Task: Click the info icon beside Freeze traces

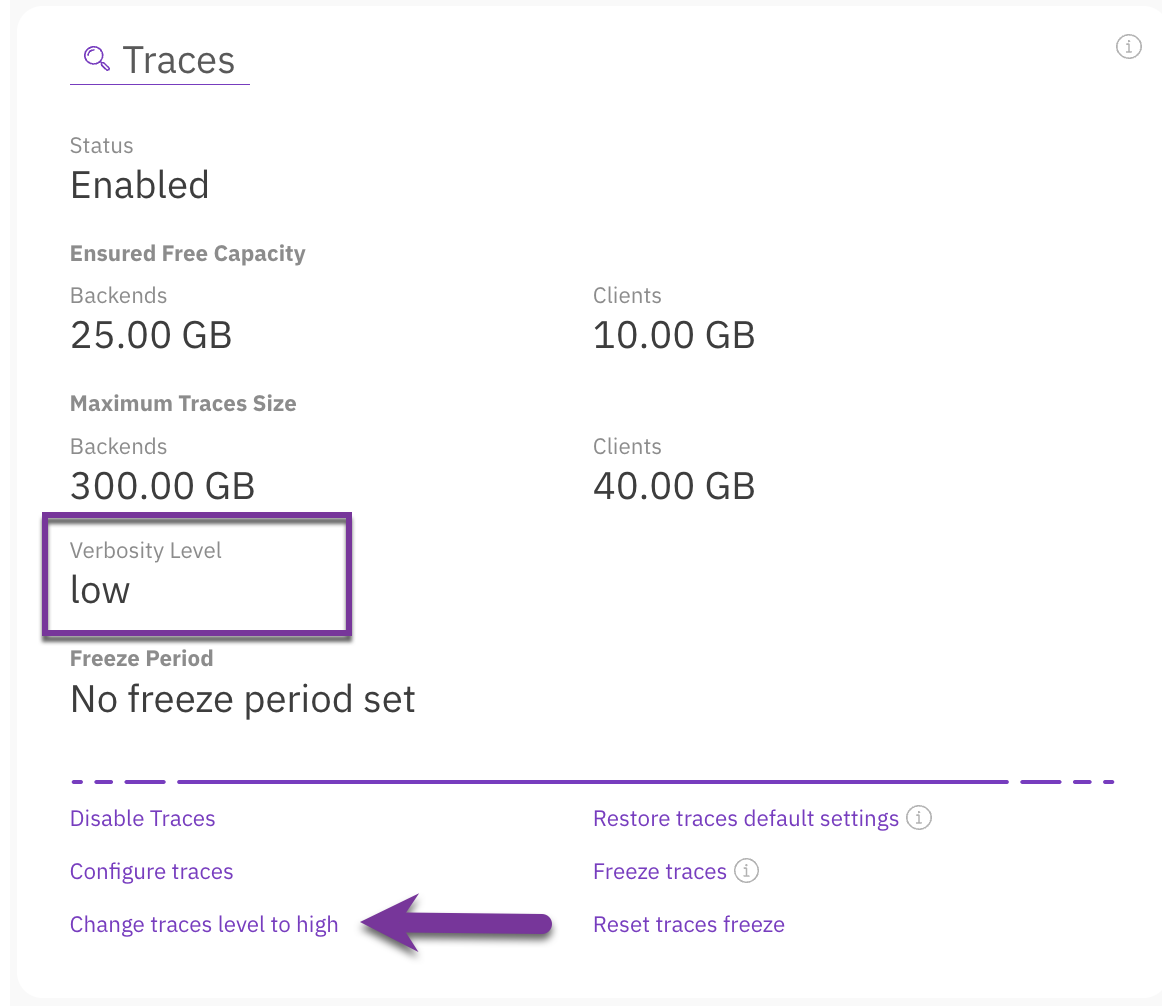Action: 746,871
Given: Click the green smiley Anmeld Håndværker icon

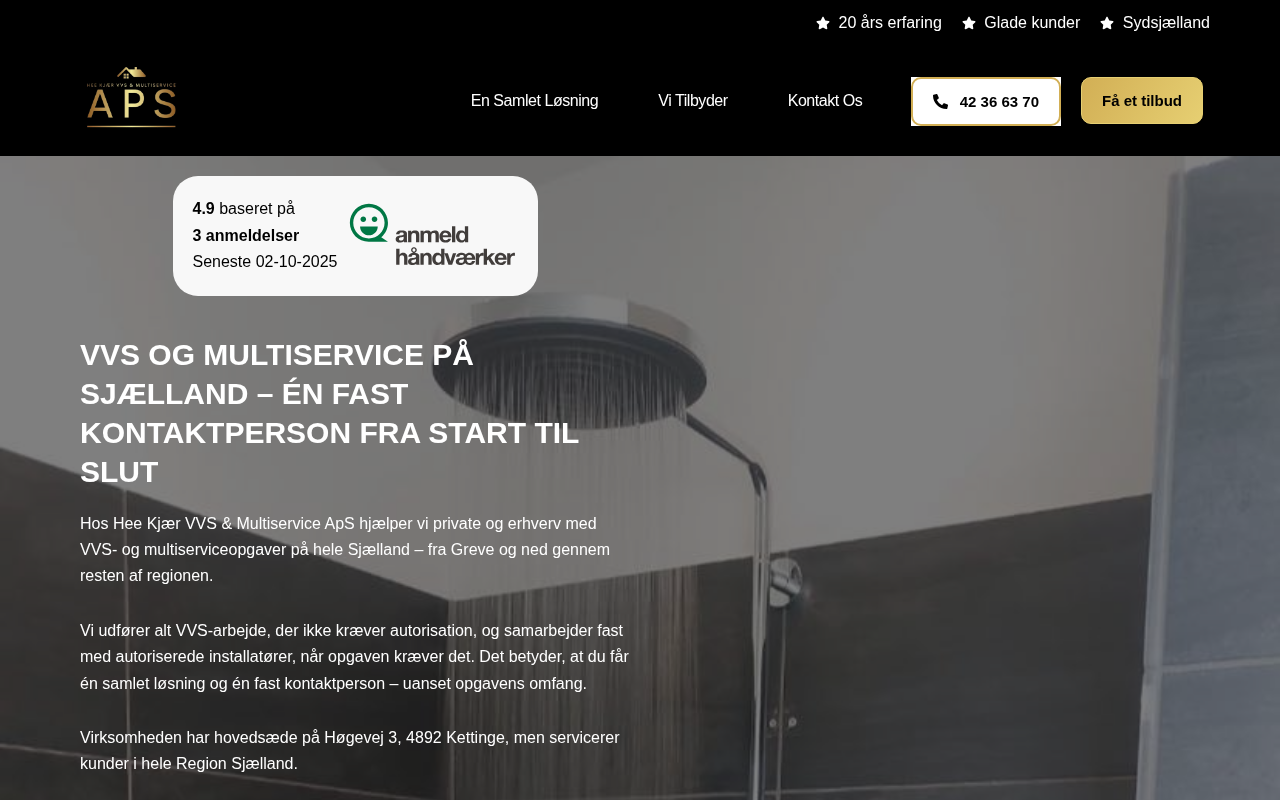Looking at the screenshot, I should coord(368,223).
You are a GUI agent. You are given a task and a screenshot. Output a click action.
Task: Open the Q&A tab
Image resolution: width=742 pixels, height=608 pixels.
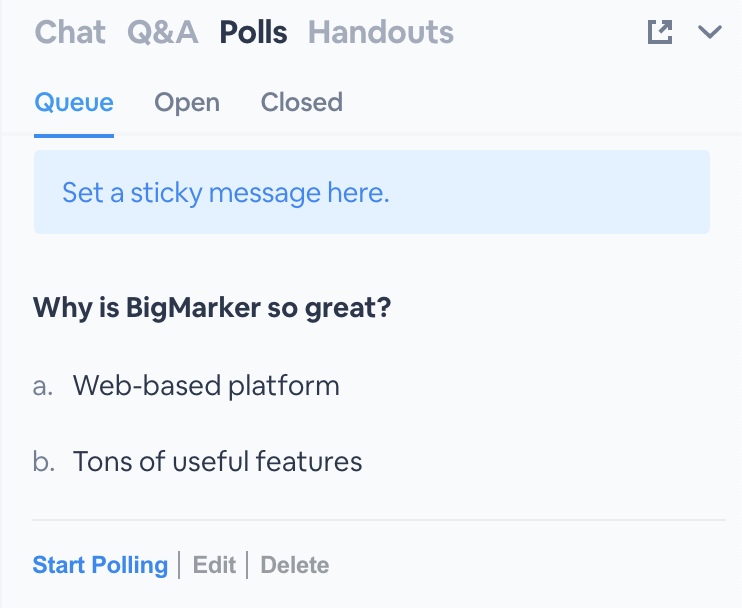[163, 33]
==
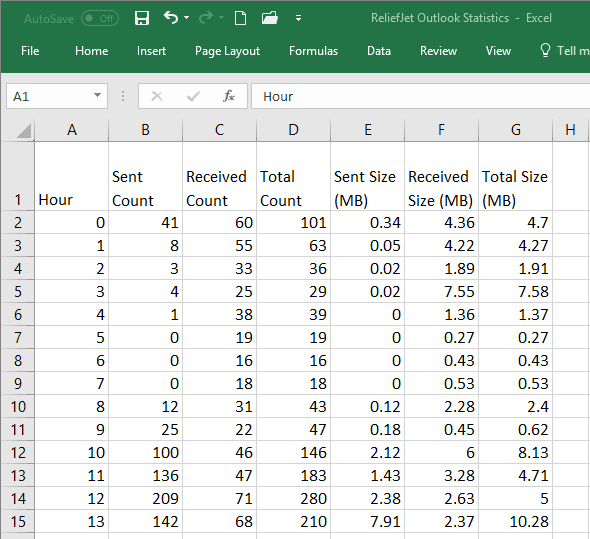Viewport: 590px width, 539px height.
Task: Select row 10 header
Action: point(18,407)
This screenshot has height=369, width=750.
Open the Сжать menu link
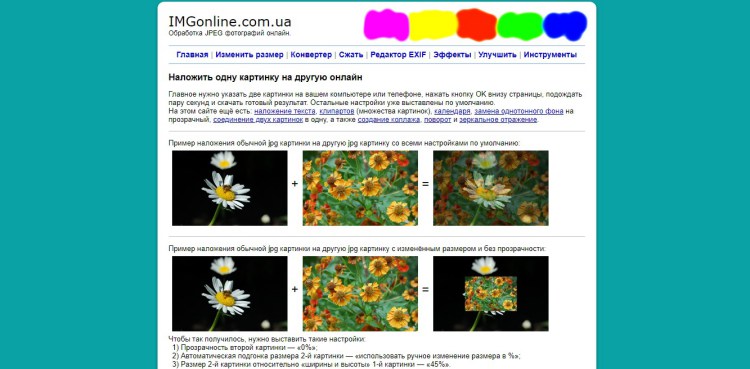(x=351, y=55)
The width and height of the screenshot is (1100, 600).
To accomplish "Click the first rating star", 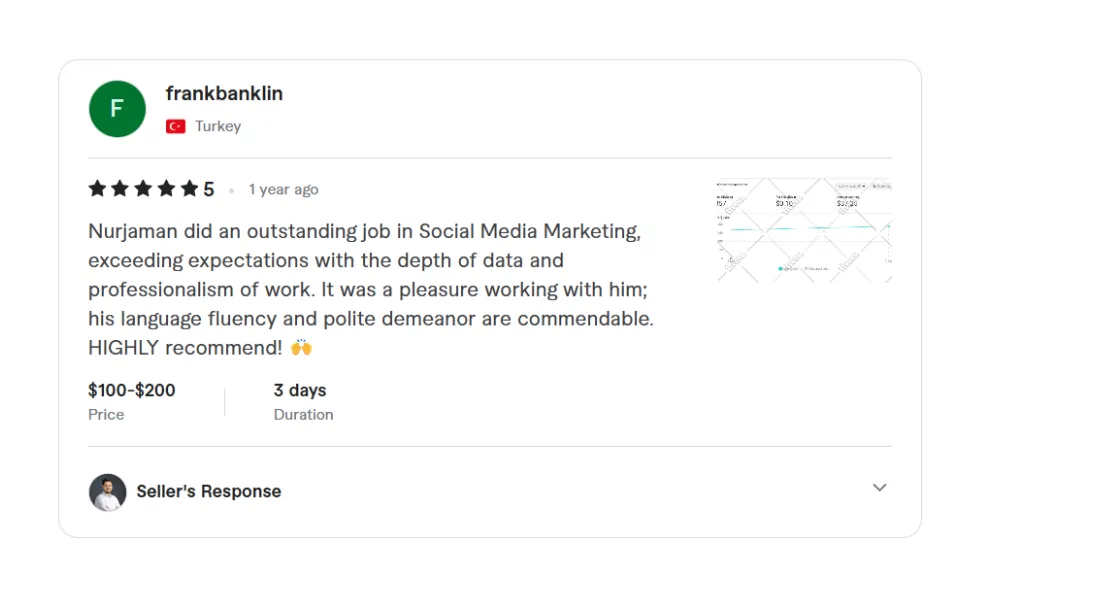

ACTIVITY |
Excluding any pictures, print exactly the lines of the listing above from the line with "Task: Click the" to the line with "You are a GUI", both ends included.

SOLVED PROBLEM |
Task: Click the info icon beside Freeze traces

Action: 746,871
Given: Click the green smiley Anmeld Håndværker icon

Looking at the screenshot, I should coord(368,223).
You are a GUI agent. You are given a task and a screenshot. Output a click action.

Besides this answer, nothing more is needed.